Manifestations en fauteuils roulants et interruptions de concert ont marqué lundi soir la première représentation à New York de The Death of Klinghoffer (La mort de Klinghoffer), un opéra qui explore la psychologie des preneurs d’otages palestiniens de l’Achille Lauro, meurtriers d’un infirme juif.
Devant le Lincoln Center qui abrite le Metropolitan Opera (Met), des centaines de personnes – dont certaines en fauteuils roulants – s’étaient massées derrière les barrières de police pour dénoncer l’oeuvre qui, selon elles, donne la parole à des meurtriers.
La mort de Klinghoffer, composée par l’Américain John Adams, évoque la prise d’otages en 1985 en Méditerranée du bateau de croisière Achille Lauro.
Les preneurs d’otages, qui demandaient la libération de prisonniers palestiniens détenus par Israël, avaient tué un Américain juif en fauteuil roulant, Leon Klinghoffer, avant de jeter son corps à la mer.

**Données:**
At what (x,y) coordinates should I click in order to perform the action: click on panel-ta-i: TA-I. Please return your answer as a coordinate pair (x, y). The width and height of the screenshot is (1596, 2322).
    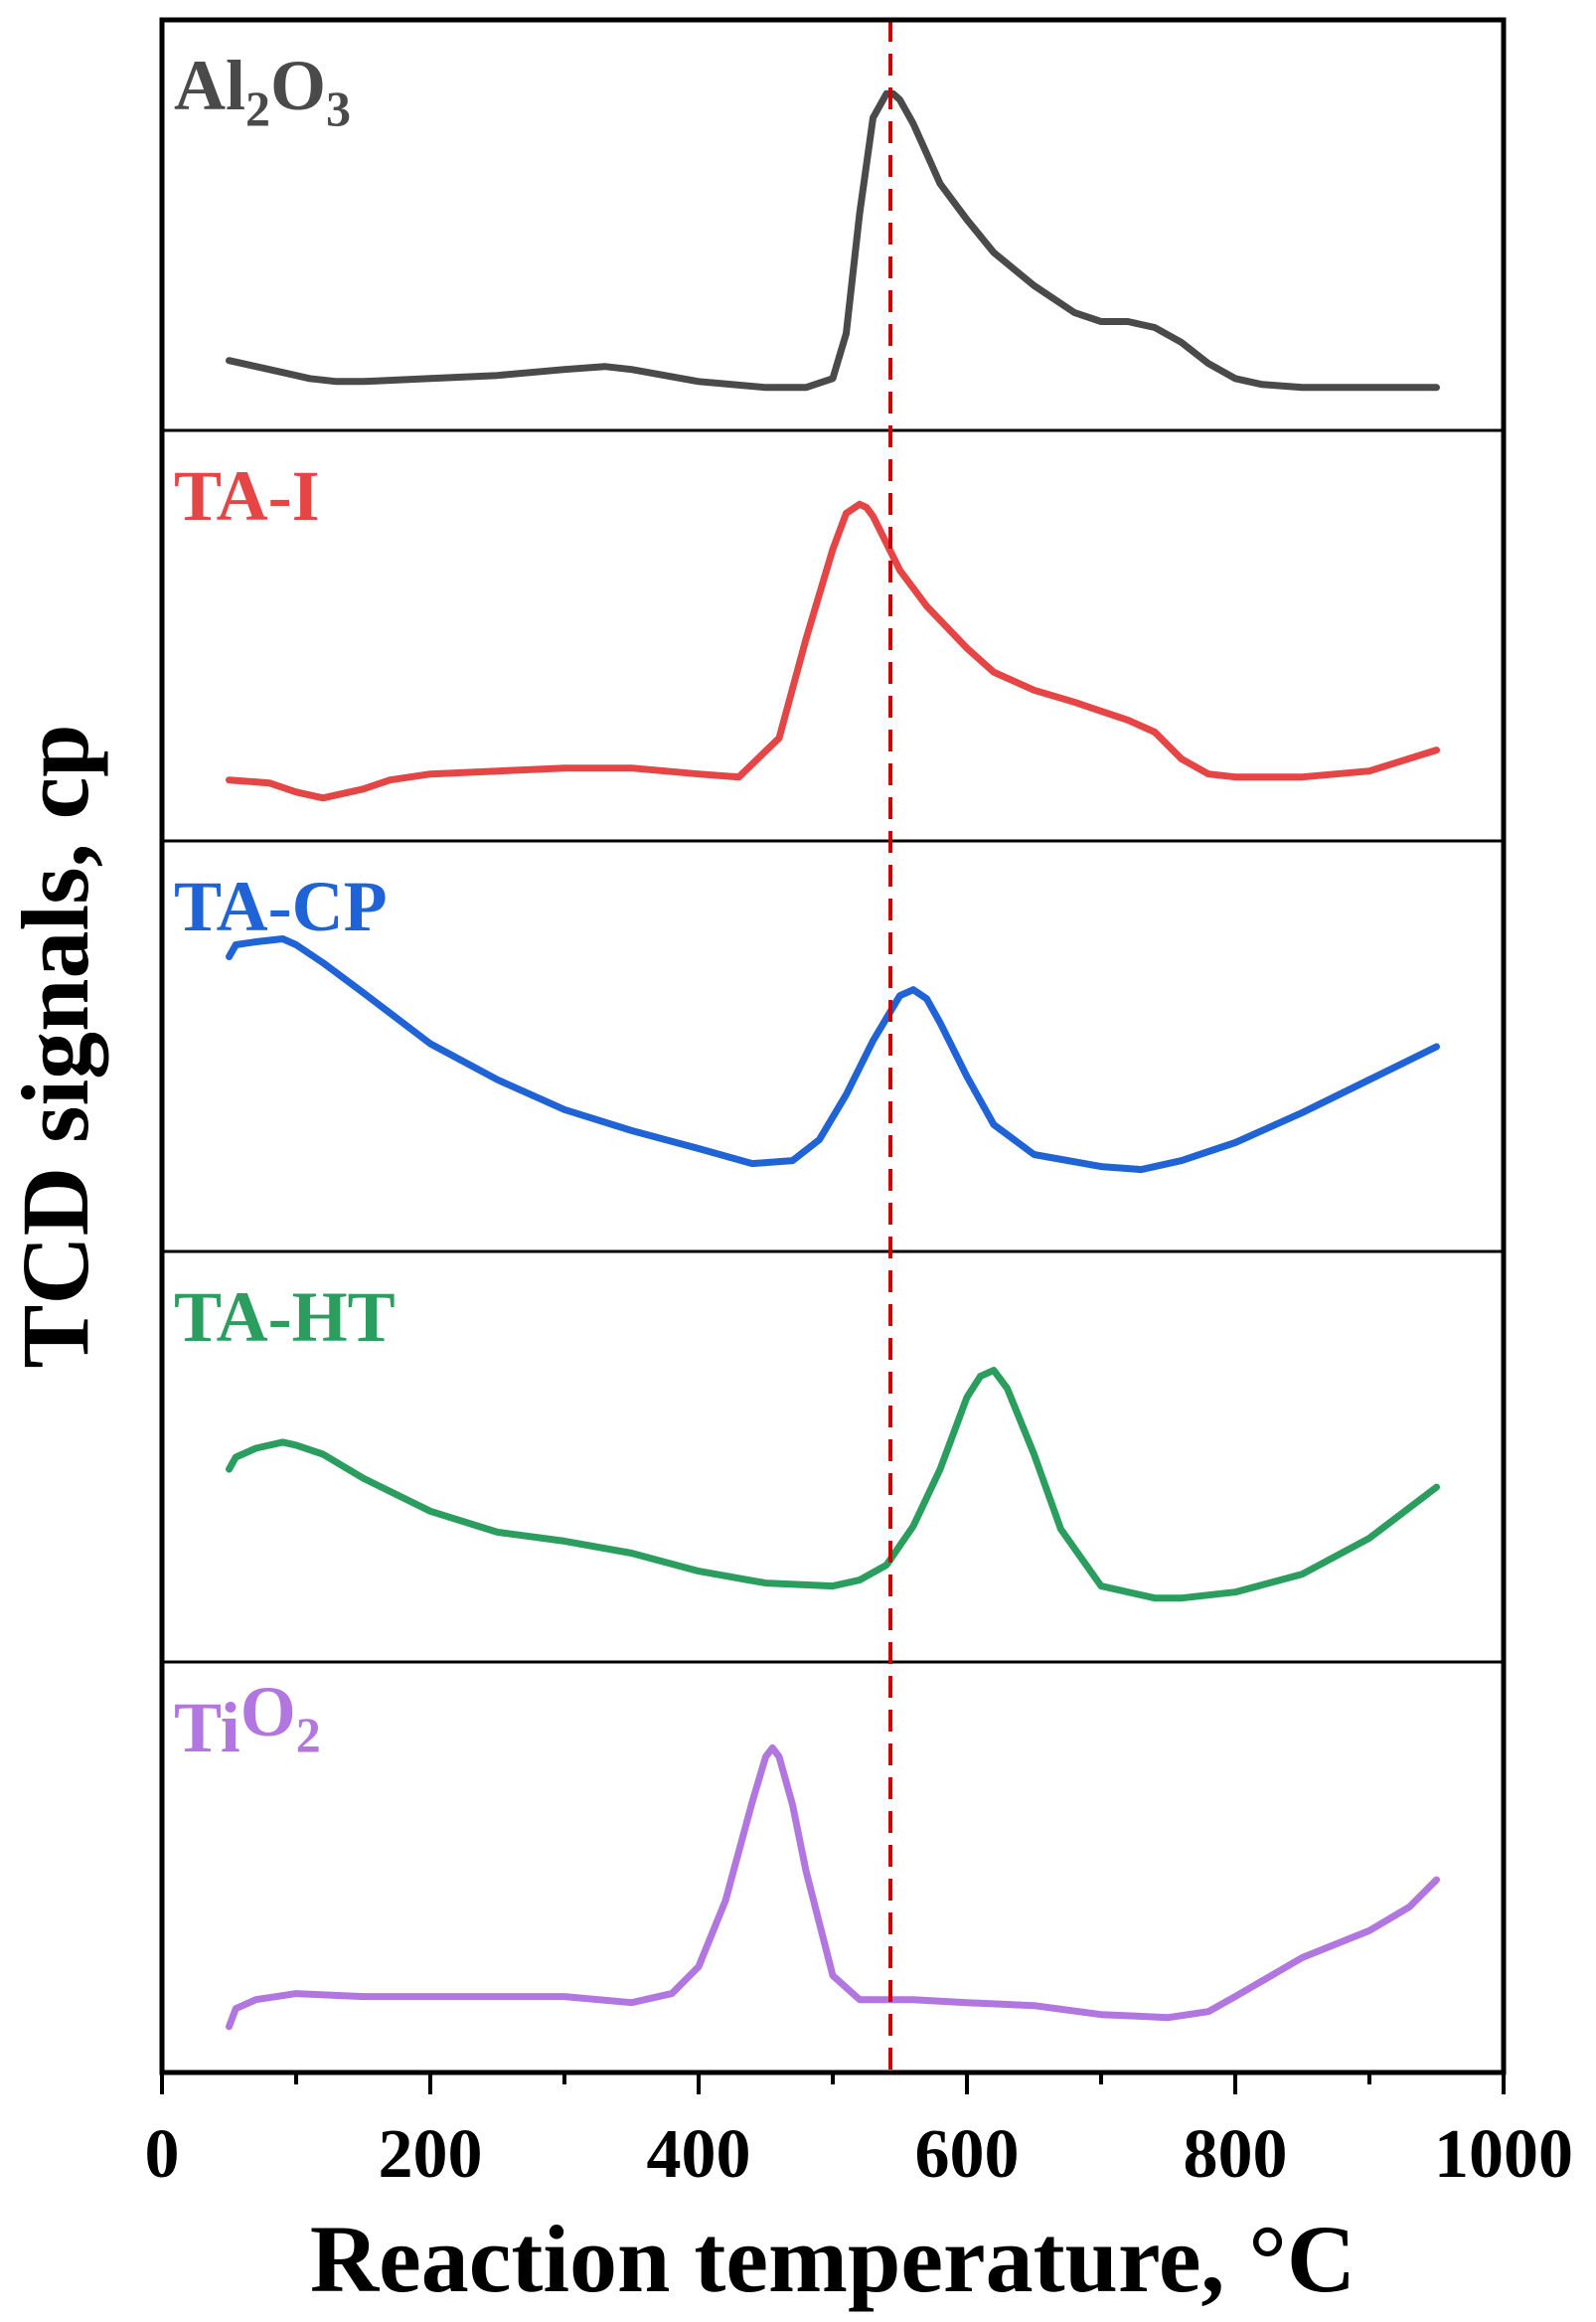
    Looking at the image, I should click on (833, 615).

--

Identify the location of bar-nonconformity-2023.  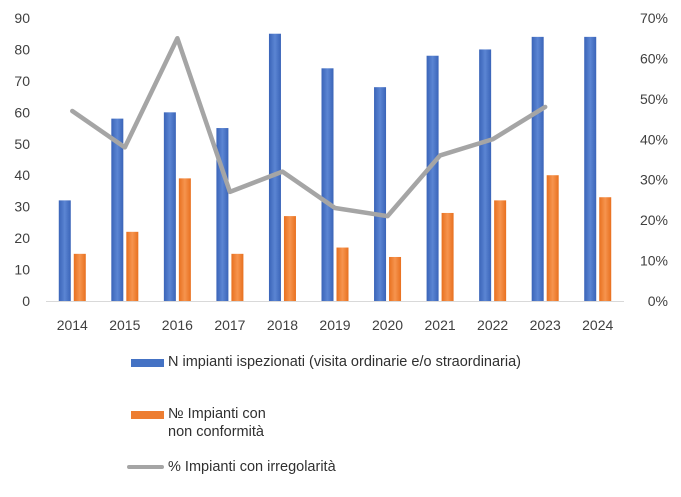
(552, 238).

**Vos tâches:**
- 1) Traduisez en anglais cette phrase de l'article sur l'opéra La mort de Klinghoffer : « La mort de Klinghoffer, composée par l’Américain John Adams, évoque la prise d’otages en 1985 en Méditerranée du bateau de croisière Achille Lauro. »
- 2) Rédigez la suite de l'article sur l'opéra La mort de Klinghoffer, en reprenant après sa dernière phrase.

**Résultats:**
- 1) The Death of Klinghoffer, composed by the American John Adams, recalls the 1985 hostage-taking of the cruise ship Achille Lauro in the Mediterranean.

- 2)
L’opéra entend évoquer les souffrances à la fois des Israéliens et des Palestiniens. Il avait suscité la polémique dès sa première en 1991 au théâtre de La Monnaie à Bruxelles, mais prend un relief particulier à New York.
Le Met est en effet l’un des opéras les plus célèbres au monde, New York abrite une très forte communauté juive et l’oeuvre est présentée à un moment de particulière tension entre Israéliens et Palestiniens.
La « Nuit de Cristal de l’opéra »
Au cours de la représentation, le premier acte a été brièvement interrompu quand un spectateur a lancé à plusieurs reprises : « La mort de Klinghoffer ne sera jamais oubliée. »
Des insultes et des huées ont également fusé.
Malgré quelques sifflets, John Adams a été chaleureusement applaudi quand il s’est présenté au tomber du rideau devant la salle qui lui a réservé une ovation debout.
Pour le directeur général du Met Peter Gelb, cet opéra est « l’œuvre contemporaine la plus forte de ces 25 dernières années », et dénonce clairement le meurtre.
« Nous ne permettrons pas qu’il soit retiré de l’affiche, car il n’est ni antisémite ni une glorification du terrorisme », a-t-il affirmé dans un préambule au programme.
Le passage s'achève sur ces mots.